All the advice they gave sounded to him—as maybe they sound to CEOs and others sometimes—like just a lot of common sense.
And PR advice often sounds that way to PR people, too! How many PR people have I heard to grumble that their professional development yields diminishing returns, because it seems to them there's nothing new under the sun?
Scientists don't say that—and you'd better hope your doctor doesn't.
But there is a certain amount of routine in PR. A lot of evergreen verities. A lot of formatting. A lot of manners—things that must be done and said, and things that must not. The skills are many, but they aren't endless. New media must be learned and mastered occasionally and PR specialties demand specialized training, but most basic PR concepts, like most journalism concepts, can be mastered by the time a studious and well-taught pro is 30 years old. After that, it's all judgment.
But it's precisely because the principles of public relations don't evolve that steady-Eddie PR people are needed, to remind pinch runners who think they hit a triple—I'm looking at you, Mooch—of a few seemingly simple truths. Like, what "off the record" is. Like, don't discuss "cock-sucking" to a reporter, even on deep background. Like, utterly disregarding the norms and niceties of an outfit as established as the White House and a social institution as important as the press will get you fired even by the most recklessly supportive of bosses. In fact, it will get you fired in 11 days.

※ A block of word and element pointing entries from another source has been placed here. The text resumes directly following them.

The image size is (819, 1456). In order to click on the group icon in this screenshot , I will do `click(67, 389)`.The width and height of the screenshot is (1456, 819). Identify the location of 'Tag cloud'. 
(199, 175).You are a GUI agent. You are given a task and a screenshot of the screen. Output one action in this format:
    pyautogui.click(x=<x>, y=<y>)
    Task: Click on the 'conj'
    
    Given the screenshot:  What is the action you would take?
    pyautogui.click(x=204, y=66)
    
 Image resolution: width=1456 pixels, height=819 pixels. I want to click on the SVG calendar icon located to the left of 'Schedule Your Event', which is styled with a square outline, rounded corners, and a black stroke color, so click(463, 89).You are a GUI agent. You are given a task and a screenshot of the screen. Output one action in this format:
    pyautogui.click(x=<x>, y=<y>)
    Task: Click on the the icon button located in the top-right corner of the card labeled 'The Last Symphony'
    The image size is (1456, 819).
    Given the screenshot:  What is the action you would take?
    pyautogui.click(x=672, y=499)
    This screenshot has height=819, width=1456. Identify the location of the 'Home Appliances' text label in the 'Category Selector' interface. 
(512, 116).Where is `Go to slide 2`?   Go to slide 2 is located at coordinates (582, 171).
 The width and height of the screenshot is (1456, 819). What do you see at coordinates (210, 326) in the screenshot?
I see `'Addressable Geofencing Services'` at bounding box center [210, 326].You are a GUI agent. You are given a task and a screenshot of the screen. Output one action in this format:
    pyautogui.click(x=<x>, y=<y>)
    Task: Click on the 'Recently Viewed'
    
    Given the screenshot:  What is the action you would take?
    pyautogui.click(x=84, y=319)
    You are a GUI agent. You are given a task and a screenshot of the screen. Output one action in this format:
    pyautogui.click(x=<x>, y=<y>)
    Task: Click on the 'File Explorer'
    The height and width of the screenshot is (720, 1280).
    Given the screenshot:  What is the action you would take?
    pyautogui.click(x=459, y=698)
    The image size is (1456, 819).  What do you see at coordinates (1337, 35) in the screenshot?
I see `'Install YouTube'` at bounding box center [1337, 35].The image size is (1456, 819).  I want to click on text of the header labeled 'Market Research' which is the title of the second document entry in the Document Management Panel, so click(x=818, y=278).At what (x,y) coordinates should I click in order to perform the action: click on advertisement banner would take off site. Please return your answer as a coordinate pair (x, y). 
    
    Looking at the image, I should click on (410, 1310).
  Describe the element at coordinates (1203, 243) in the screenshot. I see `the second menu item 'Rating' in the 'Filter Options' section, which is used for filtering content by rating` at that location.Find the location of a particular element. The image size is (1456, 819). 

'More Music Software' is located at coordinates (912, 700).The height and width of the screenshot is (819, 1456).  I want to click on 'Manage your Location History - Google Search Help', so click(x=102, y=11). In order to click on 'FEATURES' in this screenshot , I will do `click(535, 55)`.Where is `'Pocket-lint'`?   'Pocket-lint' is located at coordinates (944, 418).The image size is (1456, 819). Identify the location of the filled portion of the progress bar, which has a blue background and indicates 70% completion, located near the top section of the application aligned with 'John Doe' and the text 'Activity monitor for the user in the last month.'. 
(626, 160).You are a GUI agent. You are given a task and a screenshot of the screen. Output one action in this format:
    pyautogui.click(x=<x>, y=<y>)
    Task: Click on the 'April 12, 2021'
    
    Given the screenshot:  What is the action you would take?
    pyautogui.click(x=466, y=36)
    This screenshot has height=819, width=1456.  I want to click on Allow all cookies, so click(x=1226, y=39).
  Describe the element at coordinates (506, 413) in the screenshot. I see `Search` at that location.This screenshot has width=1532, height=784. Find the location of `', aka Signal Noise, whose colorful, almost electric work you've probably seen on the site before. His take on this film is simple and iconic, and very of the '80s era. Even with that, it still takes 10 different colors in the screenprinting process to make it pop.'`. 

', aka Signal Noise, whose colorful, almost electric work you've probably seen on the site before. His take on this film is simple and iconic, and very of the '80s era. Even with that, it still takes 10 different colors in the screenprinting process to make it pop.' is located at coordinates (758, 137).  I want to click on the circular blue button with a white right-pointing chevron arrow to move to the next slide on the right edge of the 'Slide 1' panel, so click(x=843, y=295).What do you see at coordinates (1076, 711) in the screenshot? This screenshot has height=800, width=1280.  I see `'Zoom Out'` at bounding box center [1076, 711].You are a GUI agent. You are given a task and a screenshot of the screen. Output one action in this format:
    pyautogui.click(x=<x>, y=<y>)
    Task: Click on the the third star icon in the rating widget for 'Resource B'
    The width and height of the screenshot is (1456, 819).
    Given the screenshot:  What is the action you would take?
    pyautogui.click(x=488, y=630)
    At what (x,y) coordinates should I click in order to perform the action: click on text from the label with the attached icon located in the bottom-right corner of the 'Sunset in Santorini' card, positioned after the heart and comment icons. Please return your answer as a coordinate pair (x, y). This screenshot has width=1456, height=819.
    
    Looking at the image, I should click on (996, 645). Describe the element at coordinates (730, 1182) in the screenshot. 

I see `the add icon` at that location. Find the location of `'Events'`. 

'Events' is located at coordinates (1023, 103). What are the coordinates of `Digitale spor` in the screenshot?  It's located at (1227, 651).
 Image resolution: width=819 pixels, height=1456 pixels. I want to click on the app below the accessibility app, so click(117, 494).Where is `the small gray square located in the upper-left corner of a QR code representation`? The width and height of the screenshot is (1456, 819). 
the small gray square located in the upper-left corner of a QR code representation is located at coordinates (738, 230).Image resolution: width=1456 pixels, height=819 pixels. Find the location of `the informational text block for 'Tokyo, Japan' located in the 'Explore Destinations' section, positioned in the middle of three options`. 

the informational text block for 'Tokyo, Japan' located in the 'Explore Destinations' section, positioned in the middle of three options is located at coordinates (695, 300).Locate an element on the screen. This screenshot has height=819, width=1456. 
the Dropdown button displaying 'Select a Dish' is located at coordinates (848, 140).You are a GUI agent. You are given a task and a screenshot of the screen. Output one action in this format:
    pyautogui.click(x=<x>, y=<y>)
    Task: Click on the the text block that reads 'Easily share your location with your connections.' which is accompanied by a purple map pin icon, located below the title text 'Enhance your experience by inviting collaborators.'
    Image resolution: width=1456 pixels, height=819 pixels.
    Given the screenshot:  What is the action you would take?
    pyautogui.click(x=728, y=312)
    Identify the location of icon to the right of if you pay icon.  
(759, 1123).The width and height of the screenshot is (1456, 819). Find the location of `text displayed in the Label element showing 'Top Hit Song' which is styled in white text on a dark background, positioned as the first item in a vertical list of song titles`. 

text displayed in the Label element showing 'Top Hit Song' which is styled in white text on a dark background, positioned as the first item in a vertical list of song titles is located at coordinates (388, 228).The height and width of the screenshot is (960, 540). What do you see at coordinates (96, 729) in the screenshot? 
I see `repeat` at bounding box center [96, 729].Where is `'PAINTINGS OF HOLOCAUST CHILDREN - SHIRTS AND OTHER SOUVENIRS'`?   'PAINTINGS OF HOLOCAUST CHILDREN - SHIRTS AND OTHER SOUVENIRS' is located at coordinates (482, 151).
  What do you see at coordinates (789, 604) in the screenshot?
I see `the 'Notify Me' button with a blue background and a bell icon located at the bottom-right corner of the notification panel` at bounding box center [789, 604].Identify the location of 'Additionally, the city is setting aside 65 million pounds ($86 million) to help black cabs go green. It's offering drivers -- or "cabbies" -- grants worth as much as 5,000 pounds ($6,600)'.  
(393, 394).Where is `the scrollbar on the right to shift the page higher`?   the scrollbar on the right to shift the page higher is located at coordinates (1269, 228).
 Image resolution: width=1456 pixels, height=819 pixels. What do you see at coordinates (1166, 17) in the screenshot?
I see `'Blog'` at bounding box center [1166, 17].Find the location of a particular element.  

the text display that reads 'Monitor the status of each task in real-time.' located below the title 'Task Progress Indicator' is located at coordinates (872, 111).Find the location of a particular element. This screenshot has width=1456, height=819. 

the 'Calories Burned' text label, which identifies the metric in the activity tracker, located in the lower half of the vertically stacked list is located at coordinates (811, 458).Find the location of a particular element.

Did I need to study for my APR to come up with that common sense advice? No. But was there anyone else able to tell the Mooch how not to screw the pooch—and to make the case with the convincing gravitas of years of experience in various realms of public life? Apparently not. So the job fell to Matt Taibbi, author of a Rolling Stone article titled, "The Anthony Scaramucci Era Will Be Freakish, Embarrassing, and All Too Short."
That was published Saturday. Scaramucci was gone Monday. Taibbi had written:
In the space of a week, Trump's new press expert demonstrated that he a) didn't know how to hold off-the-record conversations b) didn't understand that cameras and microphones keep rolling even when the red light is off and c) doesn't bother to check the other public statements made by administration officials before he makes statements of his own. An alien crashed on earth and given a two-minute tutorial on dealing with reporters would have done a better job.
Simple stuff.
Simple, commonsense stuff that someone in an organization must not only know in the bones, but be fiercely and diplomatically and stubbornly and proudly and if necessary annoyingly and even insufferably insistent about.